Inutile de dire que l’humilité doit être de rigueur si votre marque n’a rien à apporter dans la période, il vaut mieux ne pas communiquer. Il est évident que les entreprises qui réorientent leur outil de production pour produire des masques, du gel ou des respirateurs sont exemplaires.

Au lieu de se dire qu’il faut communiquer, concentrons d’abord sur le consommateur et donnons la priorité au concret.

Consommateur first, on se le dit depuis quelque temps et toutes vos équipes ont dû suivre des formations sur les outils du design thinking : parcours consommateur, carte d’empathie, (cela a fait le bonheur de nous autres formateurs !) Ces techniques doivent maintenant être appliquées dans cette période ou les usages des consommateurs sont chamboulés et les parcours de vie à reconstruire.

Prenons le public des jeunes, qu’elle est le premier insight sur cette période de confinement ? Je n’ai plus d’ados à la maison mais il me semble que leur première attente est de pouvoir à nouveau faire des choses ensemble. Ce qu’a bien compris Netflix en lançant Netflix Party. Le principe est de pouvoir regarder le même programme ensemble et de pouvoir le commenter. Inutile de dire que c‘est un véritable raz-de-marée aux Etats Unis…

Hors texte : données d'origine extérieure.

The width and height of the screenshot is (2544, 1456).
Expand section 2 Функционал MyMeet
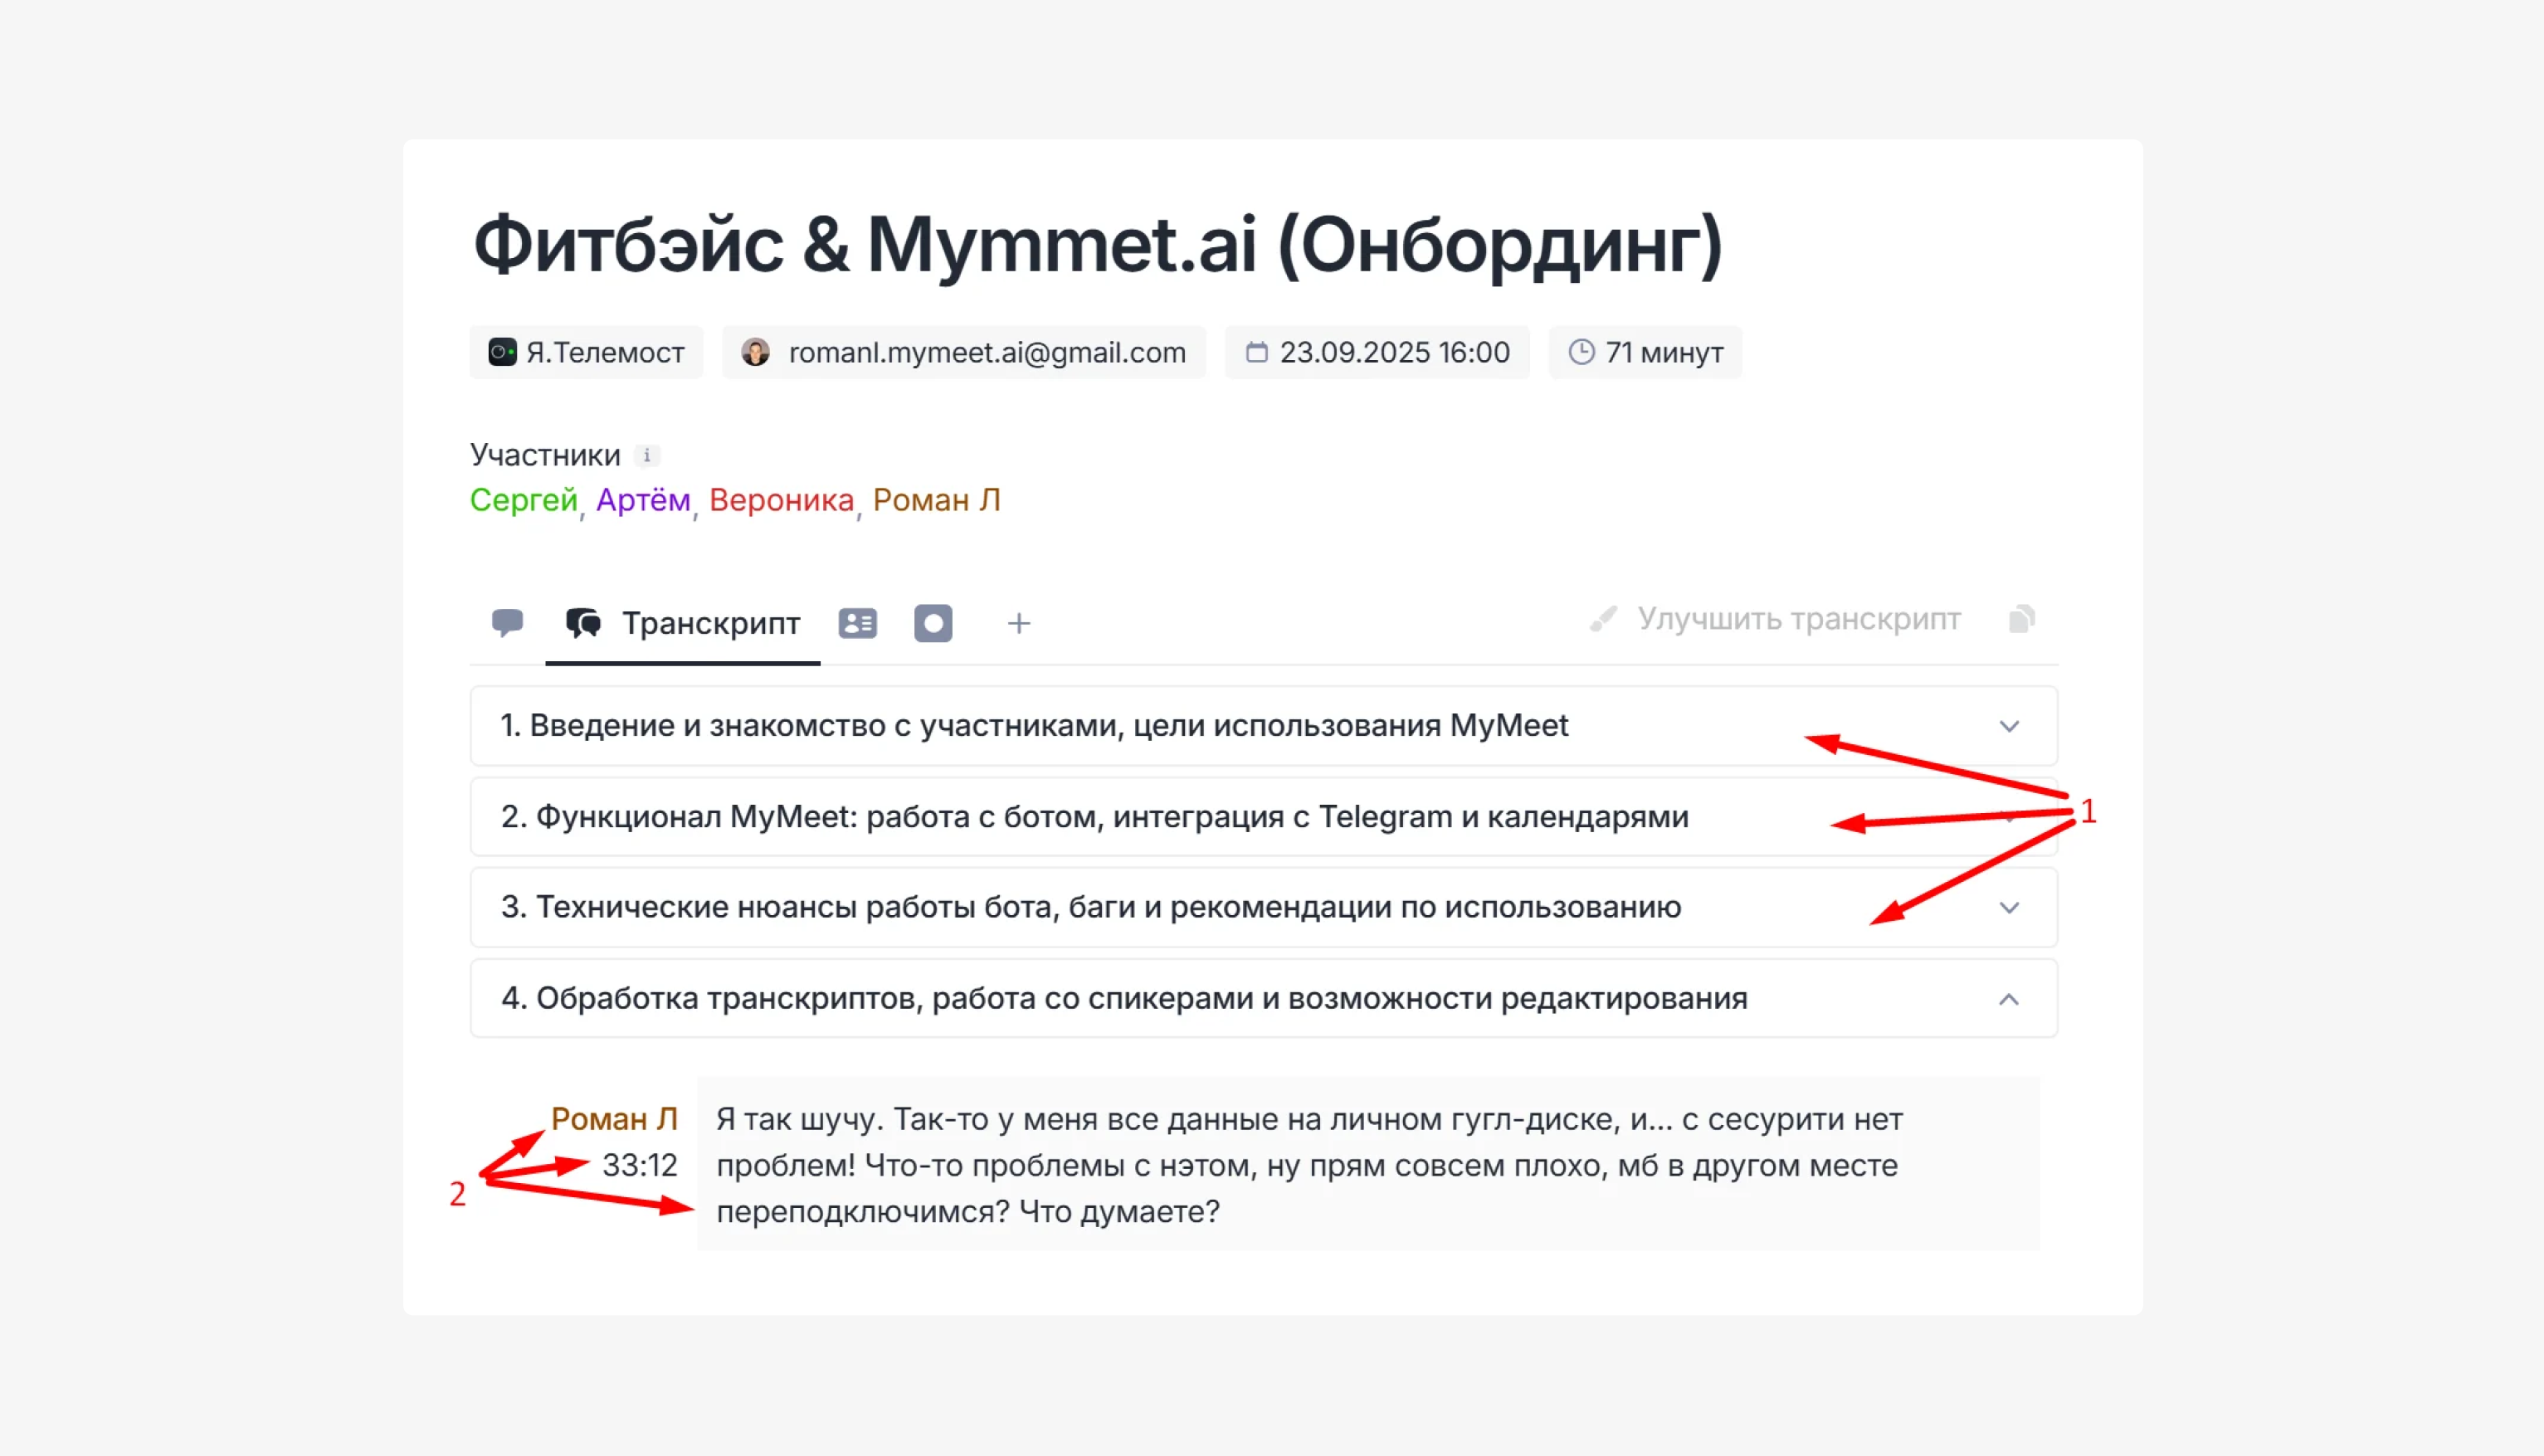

Dans cette réflexion centrée consommateur il faut utiliser l’ensemble des éléments du mix disponible. La communication n’est pas nécessairement prioritaire. Pour l’enseigne Iceland, la réponse consommateur a été dans le magasin. La problématique des seniors est de pouvoir sortir de chez eux sans prendre de risques. L’enseigne a décidé d’ouvrir une heure réservée aux seniors : le matin 7H00-8h00. Cette initiative a été suivie par l’ensemble des enseignes anglaises. C’est un véritable service et, cela a été bénéfique à l’enseigne. Pour le supermarché Danois Mercy, la réponse a été la gestion du prix. Aujourd’hui les produits à forte demande comme les gels hydro alcooliques sont difficiles à mettre en rayon, car dès qu’ils sont livrés, les consommateurs en achètent en grande quantité. L’idée a été de mettre un prix qui augmente très rapidement dès le deuxième achat. Pour le quotidien le Courrier picard, la proposition est dans le produit. L’idée a été d’imprimer chaque jour une page avec l’attestation de sortie car, les lecteurs n’ont pas nécessairement d’imprimante.

Nous vivons des périodes de changements majeurs de routine. Nous travaillons souvent pendant des années pour changer les pratiques des consommateurs alors qu’en ce moment, quelques semaines, suffisent. Les actions doivent bien sûr, être en phase avec vos objectifs marketing. Imaginons que vous vouliez développer votre base de clientèle. Combien de temps et d’argent avez-vous besoin pour faire essayer votre produit à 1 million de gens ? Canal + en offrant l’abonnement fait une opération de découverte du produit à grande échelle. Tous les concurrents se sont d’ailleurs empressés de faire de même pour limiter les effets suivis par Jacquie et Michel…

Ces exemples montrent que l’on doit être en capacité de changer tous les éléments du mix du prix à la distribution. La priorité des marketeurs est de mettre en place une organisation et des process qui leur permettent d’être agiles. Pour qualifier un environnement qui bouge en permanence, cet acronyme a été à la mode en 2014 : VUCA, abréviation de volatilité, incertitude, complexité et ambiguïté. Il a été conceptualisé par l’armée américaine il prend, aujourd’hui, tout son sens.

En 2015, les agences ont lancé les newsrooms, task-force multi-métiers qui permettaient de réagir en temps réel aux actualités. En 2020 les annonceurs doivent créer des newsrooms marketing qui vont imaginer en temps réel des évolutions du mix. On a évoqué par le passé les notions de guérilla marketing, bienvenue dans l’ère du VUCA marketing.

(Les tribunes publiées sont sous la responsabilité de leurs auteurs et n'engagent pas CB News).